→ What is expected: Output the records that follow exactly as they are written.

<<<<

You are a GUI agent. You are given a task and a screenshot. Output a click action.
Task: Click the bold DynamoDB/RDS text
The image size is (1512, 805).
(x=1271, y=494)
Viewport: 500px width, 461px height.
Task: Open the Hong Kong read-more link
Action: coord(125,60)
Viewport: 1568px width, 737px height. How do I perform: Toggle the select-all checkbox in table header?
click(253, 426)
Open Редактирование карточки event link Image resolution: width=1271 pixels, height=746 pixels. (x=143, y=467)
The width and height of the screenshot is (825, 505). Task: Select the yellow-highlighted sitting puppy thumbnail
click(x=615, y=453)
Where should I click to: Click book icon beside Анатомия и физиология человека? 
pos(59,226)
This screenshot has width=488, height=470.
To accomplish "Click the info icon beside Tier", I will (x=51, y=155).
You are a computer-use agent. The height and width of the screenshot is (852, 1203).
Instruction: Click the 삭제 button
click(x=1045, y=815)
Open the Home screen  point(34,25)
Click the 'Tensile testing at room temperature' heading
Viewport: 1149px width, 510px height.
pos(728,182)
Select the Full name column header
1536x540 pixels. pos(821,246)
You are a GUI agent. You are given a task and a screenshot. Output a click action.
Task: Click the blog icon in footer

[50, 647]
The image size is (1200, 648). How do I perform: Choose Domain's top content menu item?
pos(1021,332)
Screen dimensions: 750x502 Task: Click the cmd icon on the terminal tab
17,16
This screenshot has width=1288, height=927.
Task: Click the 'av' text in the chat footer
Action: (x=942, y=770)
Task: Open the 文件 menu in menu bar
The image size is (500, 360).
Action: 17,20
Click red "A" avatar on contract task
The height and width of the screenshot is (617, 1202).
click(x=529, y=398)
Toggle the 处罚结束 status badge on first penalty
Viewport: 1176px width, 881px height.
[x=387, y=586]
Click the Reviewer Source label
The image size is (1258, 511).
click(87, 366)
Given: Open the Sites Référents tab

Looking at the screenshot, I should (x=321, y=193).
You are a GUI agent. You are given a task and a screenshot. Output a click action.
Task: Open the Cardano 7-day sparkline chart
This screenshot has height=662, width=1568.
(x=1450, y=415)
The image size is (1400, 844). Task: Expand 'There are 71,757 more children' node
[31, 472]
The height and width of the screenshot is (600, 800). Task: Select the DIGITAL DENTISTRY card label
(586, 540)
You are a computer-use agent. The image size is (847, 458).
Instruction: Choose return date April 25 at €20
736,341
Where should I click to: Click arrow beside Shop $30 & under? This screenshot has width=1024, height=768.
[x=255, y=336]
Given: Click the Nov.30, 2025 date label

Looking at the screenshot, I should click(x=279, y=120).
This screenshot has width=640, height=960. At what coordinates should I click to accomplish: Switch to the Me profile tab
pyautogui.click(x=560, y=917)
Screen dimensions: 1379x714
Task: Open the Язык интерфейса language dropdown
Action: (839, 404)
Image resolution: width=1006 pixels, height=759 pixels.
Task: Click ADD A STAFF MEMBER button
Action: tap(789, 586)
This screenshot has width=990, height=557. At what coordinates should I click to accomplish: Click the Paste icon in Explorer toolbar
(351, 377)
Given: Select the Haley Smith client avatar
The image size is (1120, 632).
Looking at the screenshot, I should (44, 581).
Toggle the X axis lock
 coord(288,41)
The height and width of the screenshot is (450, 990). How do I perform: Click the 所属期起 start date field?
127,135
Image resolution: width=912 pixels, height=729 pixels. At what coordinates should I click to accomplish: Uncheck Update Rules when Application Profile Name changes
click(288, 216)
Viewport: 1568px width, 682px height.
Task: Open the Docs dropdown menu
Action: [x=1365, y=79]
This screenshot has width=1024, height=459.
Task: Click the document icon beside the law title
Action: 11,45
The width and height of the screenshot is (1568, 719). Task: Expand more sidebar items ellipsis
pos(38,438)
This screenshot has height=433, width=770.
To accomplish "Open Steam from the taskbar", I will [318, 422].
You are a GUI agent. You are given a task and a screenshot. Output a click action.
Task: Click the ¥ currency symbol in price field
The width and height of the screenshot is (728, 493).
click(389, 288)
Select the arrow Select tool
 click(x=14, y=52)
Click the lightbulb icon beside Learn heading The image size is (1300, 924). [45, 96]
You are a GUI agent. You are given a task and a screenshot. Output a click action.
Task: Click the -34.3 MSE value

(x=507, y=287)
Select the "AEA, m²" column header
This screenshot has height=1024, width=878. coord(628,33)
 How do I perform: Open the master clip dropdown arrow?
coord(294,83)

>>>>

→ Response area:
You are a GUI agent. You are given a task and a screenshot. Output a click action.
Task: Click the bold DynamoDB/RDS text
The image size is (1512, 805).
(x=1271, y=494)
Viewport: 500px width, 461px height.
Task: Open the Hong Kong read-more link
Action: coord(125,60)
Viewport: 1568px width, 737px height. How do I perform: Toggle the select-all checkbox in table header?
click(253, 426)
Open Редактирование карточки event link Image resolution: width=1271 pixels, height=746 pixels. (x=143, y=467)
The width and height of the screenshot is (825, 505). Task: Select the yellow-highlighted sitting puppy thumbnail
click(x=615, y=453)
Where should I click to: Click book icon beside Анатомия и физиология человека? 
pos(59,226)
This screenshot has width=488, height=470.
To accomplish "Click the info icon beside Tier", I will (x=51, y=155).
You are a computer-use agent. The height and width of the screenshot is (852, 1203).
Instruction: Click the 삭제 button
click(x=1045, y=815)
Open the Home screen  point(34,25)
Click the 'Tensile testing at room temperature' heading
Viewport: 1149px width, 510px height.
pos(728,182)
Select the Full name column header
1536x540 pixels. pos(821,246)
You are a GUI agent. You are given a task and a screenshot. Output a click action.
Task: Click the blog icon in footer

[50, 647]
The image size is (1200, 648). How do I perform: Choose Domain's top content menu item?
pos(1021,332)
Screen dimensions: 750x502 Task: Click the cmd icon on the terminal tab
17,16
This screenshot has width=1288, height=927.
Task: Click the 'av' text in the chat footer
Action: (x=942, y=770)
Task: Open the 文件 menu in menu bar
The image size is (500, 360).
Action: 17,20
Click red "A" avatar on contract task
The height and width of the screenshot is (617, 1202).
click(x=529, y=398)
Toggle the 处罚结束 status badge on first penalty
Viewport: 1176px width, 881px height.
[x=387, y=586]
Click the Reviewer Source label
The image size is (1258, 511).
click(87, 366)
Given: Open the Sites Référents tab

Looking at the screenshot, I should (x=321, y=193).
You are a GUI agent. You are given a task and a screenshot. Output a click action.
Task: Open the Cardano 7-day sparkline chart
This screenshot has height=662, width=1568.
(x=1450, y=415)
The image size is (1400, 844). Task: Expand 'There are 71,757 more children' node
[31, 472]
The height and width of the screenshot is (600, 800). Task: Select the DIGITAL DENTISTRY card label
(586, 540)
You are a computer-use agent. The image size is (847, 458).
Instruction: Choose return date April 25 at €20
736,341
Where should I click to: Click arrow beside Shop $30 & under? This screenshot has width=1024, height=768.
[x=255, y=336]
Given: Click the Nov.30, 2025 date label

Looking at the screenshot, I should click(x=279, y=120).
This screenshot has width=640, height=960. At what coordinates should I click to accomplish: Switch to the Me profile tab
pyautogui.click(x=560, y=917)
Screen dimensions: 1379x714
Task: Open the Язык интерфейса language dropdown
Action: (839, 404)
Image resolution: width=1006 pixels, height=759 pixels.
Task: Click ADD A STAFF MEMBER button
Action: tap(789, 586)
This screenshot has width=990, height=557. At what coordinates should I click to accomplish: Click the Paste icon in Explorer toolbar
(351, 377)
Given: Select the Haley Smith client avatar
The image size is (1120, 632).
Looking at the screenshot, I should (44, 581).
Toggle the X axis lock
 coord(288,41)
The height and width of the screenshot is (450, 990). How do I perform: Click the 所属期起 start date field?
127,135
Image resolution: width=912 pixels, height=729 pixels. At what coordinates should I click to accomplish: Uncheck Update Rules when Application Profile Name changes
click(288, 216)
Viewport: 1568px width, 682px height.
Task: Open the Docs dropdown menu
Action: [x=1365, y=79]
This screenshot has width=1024, height=459.
Task: Click the document icon beside the law title
Action: 11,45
The width and height of the screenshot is (1568, 719). Task: Expand more sidebar items ellipsis
pos(38,438)
This screenshot has height=433, width=770.
To accomplish "Open Steam from the taskbar", I will [318, 422].
You are a GUI agent. You are given a task and a screenshot. Output a click action.
Task: Click the ¥ currency symbol in price field
The width and height of the screenshot is (728, 493).
click(389, 288)
Select the arrow Select tool
 click(x=14, y=52)
Click the lightbulb icon beside Learn heading The image size is (1300, 924). [45, 96]
You are a GUI agent. You are given a task and a screenshot. Output a click action.
Task: Click the -34.3 MSE value

(x=507, y=287)
Select the "AEA, m²" column header
This screenshot has height=1024, width=878. coord(628,33)
 How do I perform: Open the master clip dropdown arrow?
coord(294,83)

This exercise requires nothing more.